Personal details
- Born: April 20, 1983 (age 42)
- Party: Best Party Bright Future
- Spouse: Guðmundur Kristján Jónsson
- Children: 2

= Heiða Kristín Helgadóttir =

Icelandic politician and entrepreneur

Heiða Kristin Helgadóttir (born 20 April 1983) is an Icelandic politician and entrepreneur. She founded and led two political parties: the Best Party and Bright Future.

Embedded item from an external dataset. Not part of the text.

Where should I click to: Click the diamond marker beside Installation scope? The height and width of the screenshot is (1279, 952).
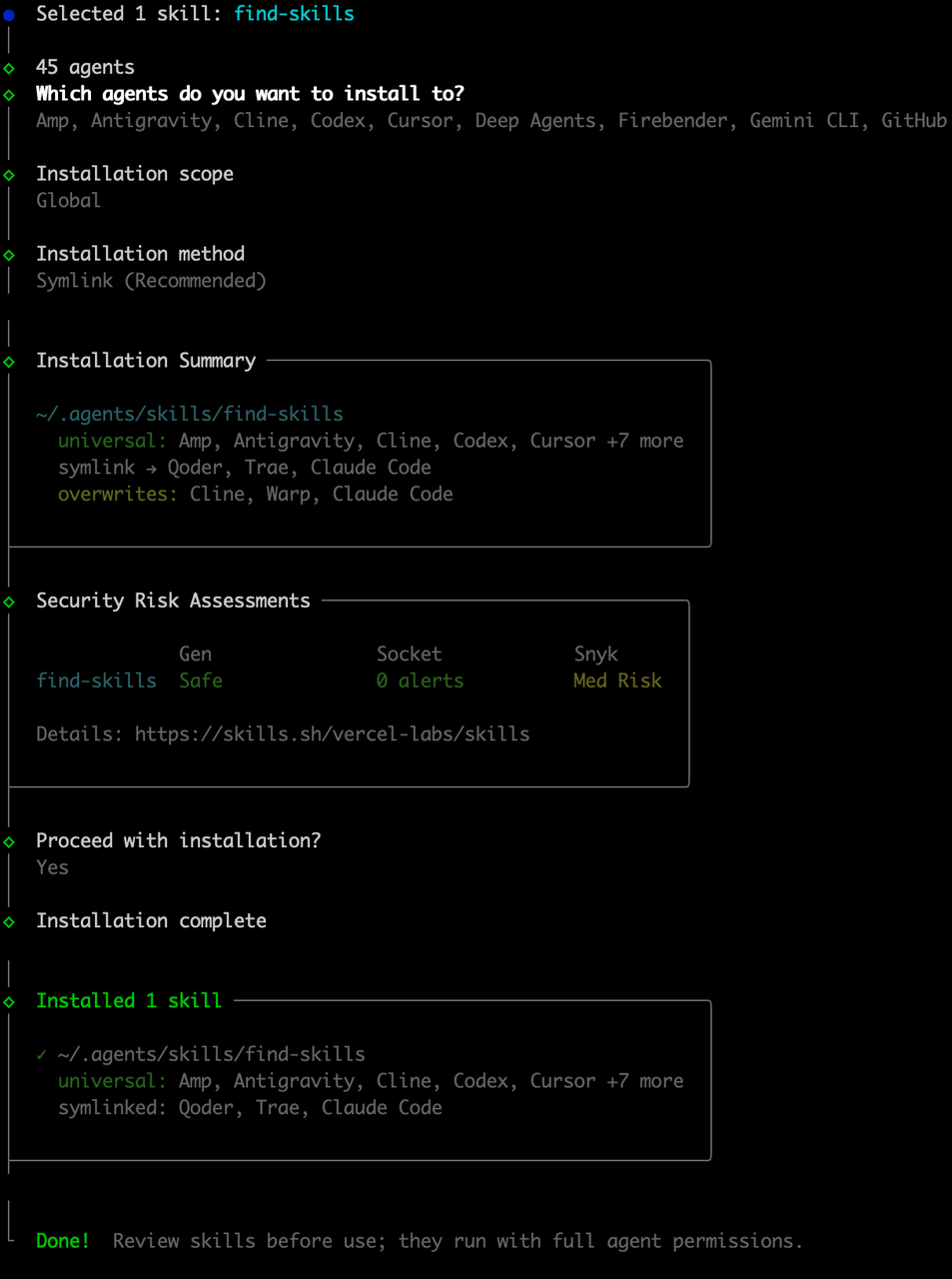click(9, 175)
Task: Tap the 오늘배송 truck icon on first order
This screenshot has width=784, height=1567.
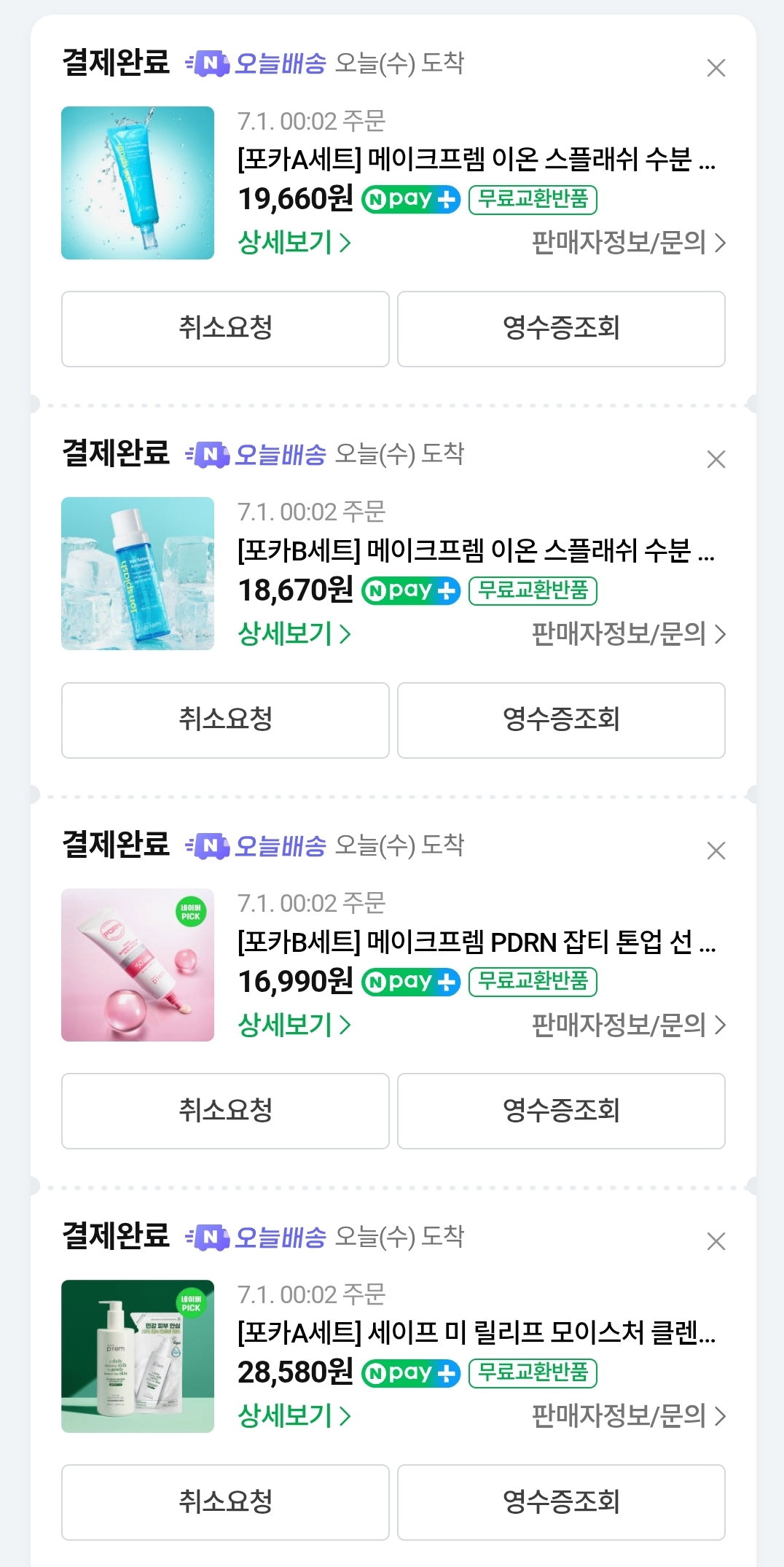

==Early life and education==
Heiða was born in Washington, D.C. in the United States. She earned a BA in political science from the University of Iceland.

==Career==
After graduating from university, Heiða worked in an artificial intelligence laboratory. While there her friend Gaukur Úlfarsson introduced her to the comedian Jón Gnarr. Amid the Icelandic financial crisis they created the Best Party in 2009 with the original intention to parody political practices in Iceland. In 2010, Heiða ran the Best Party's campaign in Reykjavik's election, resulting in a shock win which made Jón mayor of the city. During Jón's tenure as Reykjavik mayor, which ended in 2014, Heiða was his close confidante and advisor and served as CEO of the Best Party.

In 2012, Heiða founded the political party Bright Future, the successor to the Best Party, with Guðmundur Steingrímsson. She served as chairman of the party from its founding through December 2014. In the Bright Future's first election in April 2013, the party received 8.2% of the general vote, giving it six out of the 63 seats in Iceland's parliament. In 2015, Heiða served as a parliamentarian for Bright Future in place of her colleague Björt Ólafsdóttir while she was on maternity leave.

In 2015, Heiða hosted a weekly political news show on Iceland's Channel 2.

In 2015, Heiða co-founded the Reykjavík-based startup incubator and marketing firm EFNI with American entrepreneur Oliver Luckett.
They are the co-founders of Niceland Seafood.

==Personal life==
Heiða is the mother of three children. She is married to Guðmundur Kristján Jónsson.